• [Your objective]: Reproduce the data word for word from the line containing "Click the 2022/08/18 date marker on timeline" through the end of the data, omitting the pictures.

== Supplied entries

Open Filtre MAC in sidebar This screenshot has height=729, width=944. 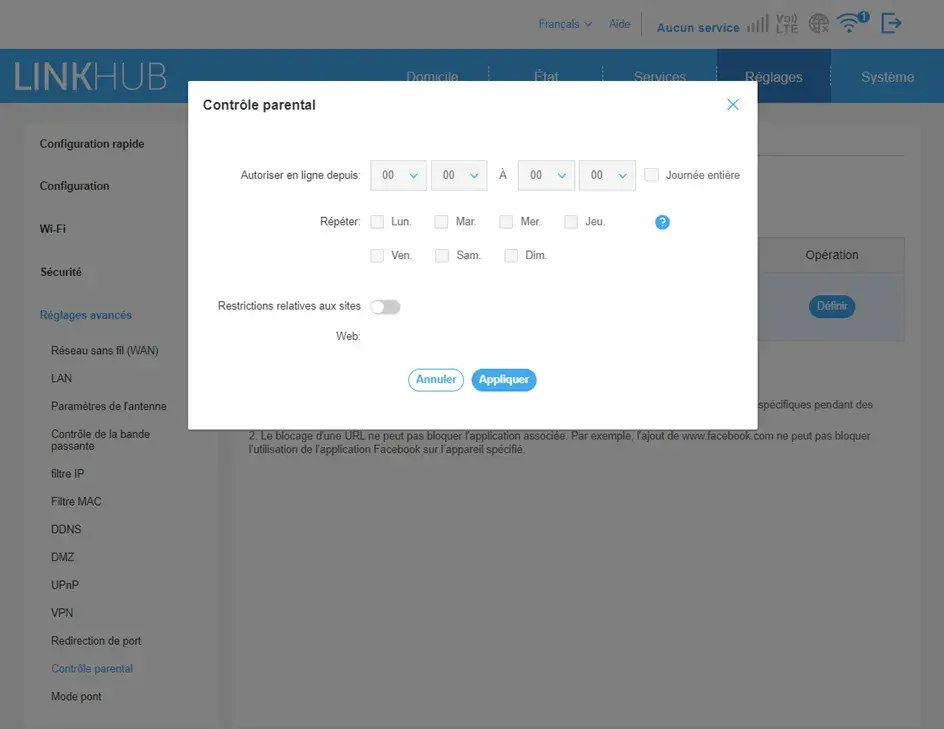click(76, 502)
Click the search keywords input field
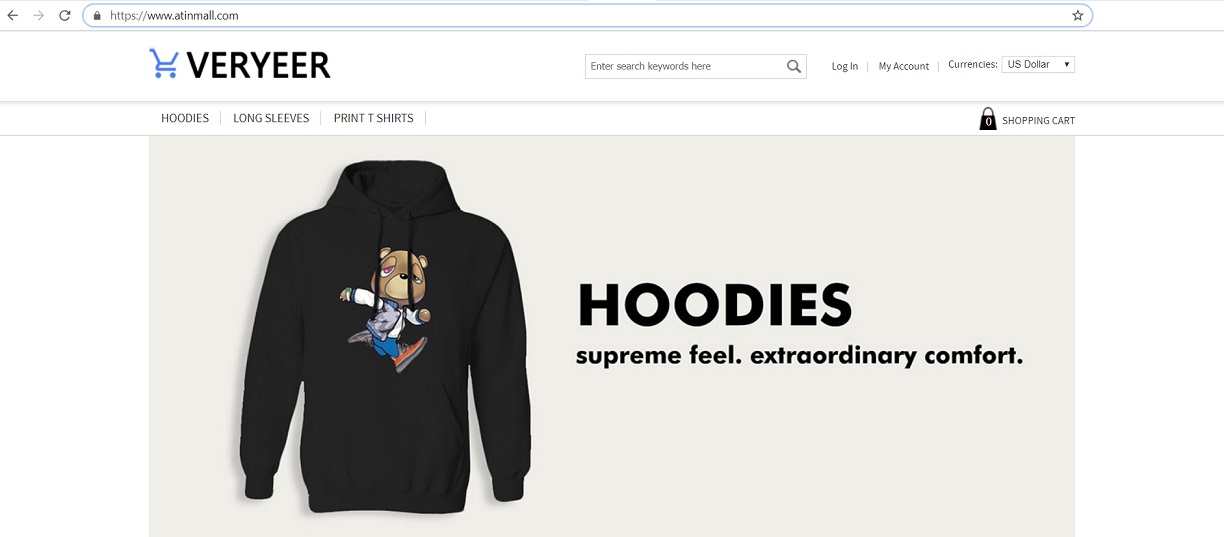 pyautogui.click(x=685, y=66)
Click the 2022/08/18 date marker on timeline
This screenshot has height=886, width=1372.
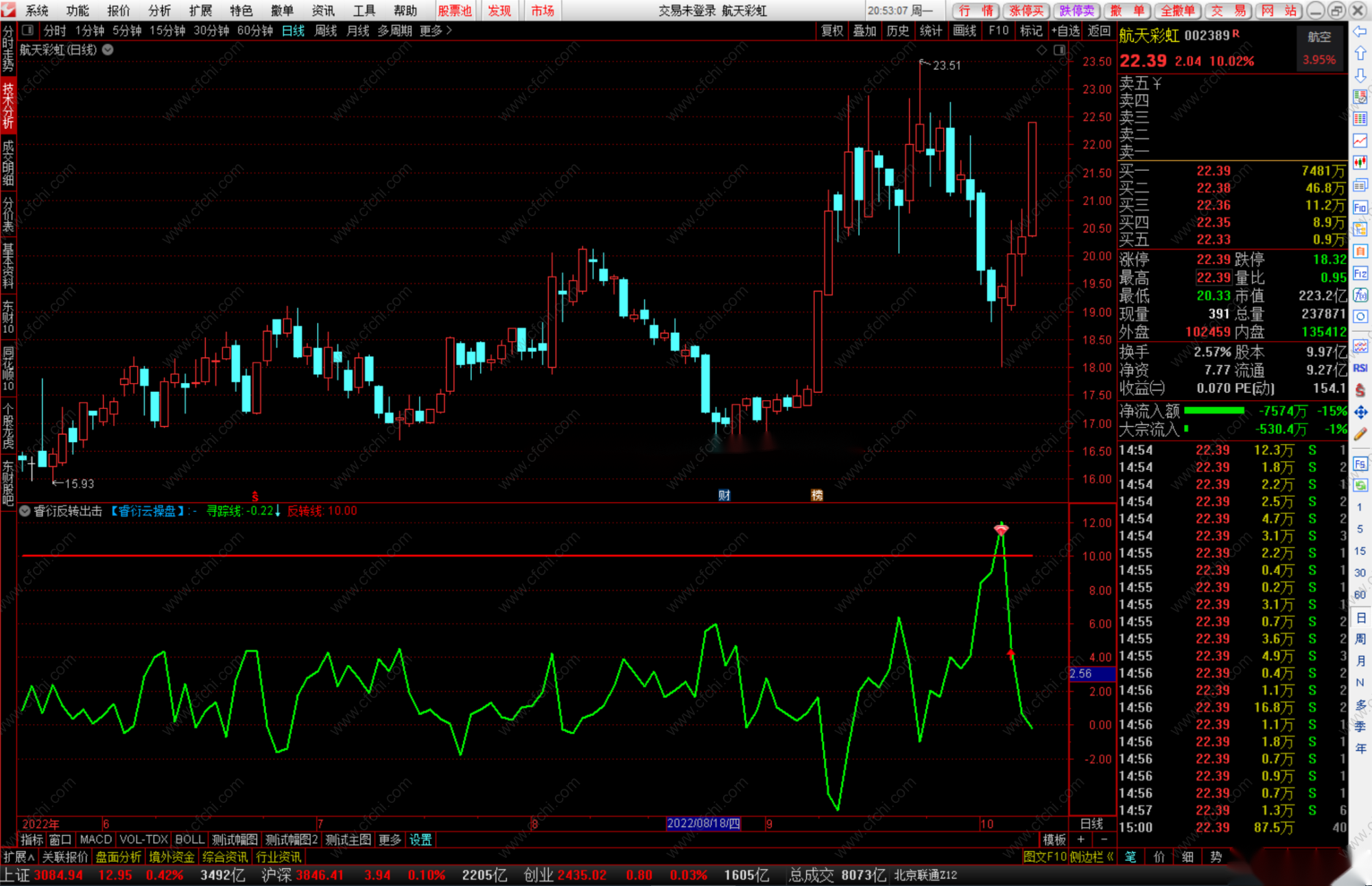pos(703,823)
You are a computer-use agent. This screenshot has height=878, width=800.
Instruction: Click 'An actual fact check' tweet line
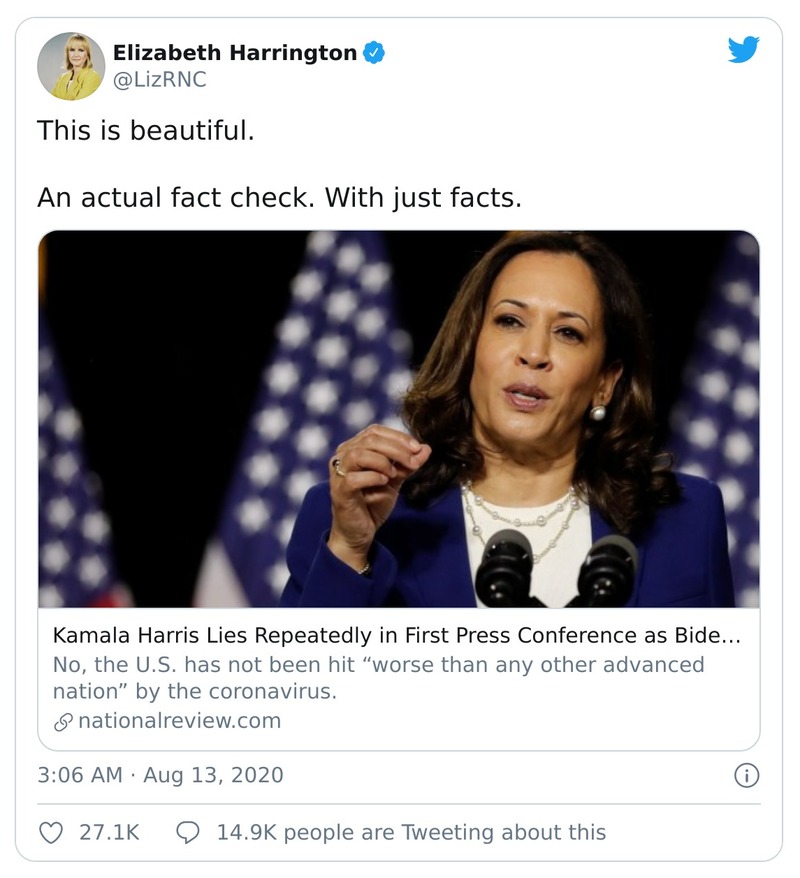[280, 197]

====

• [Task result]:
Click the 2022/08/18 date marker on timeline
This screenshot has height=886, width=1372.
pos(703,823)
You are a computer-use agent. This screenshot has height=878, width=800.
Instruction: Click 'An actual fact check' tweet line
[280, 197]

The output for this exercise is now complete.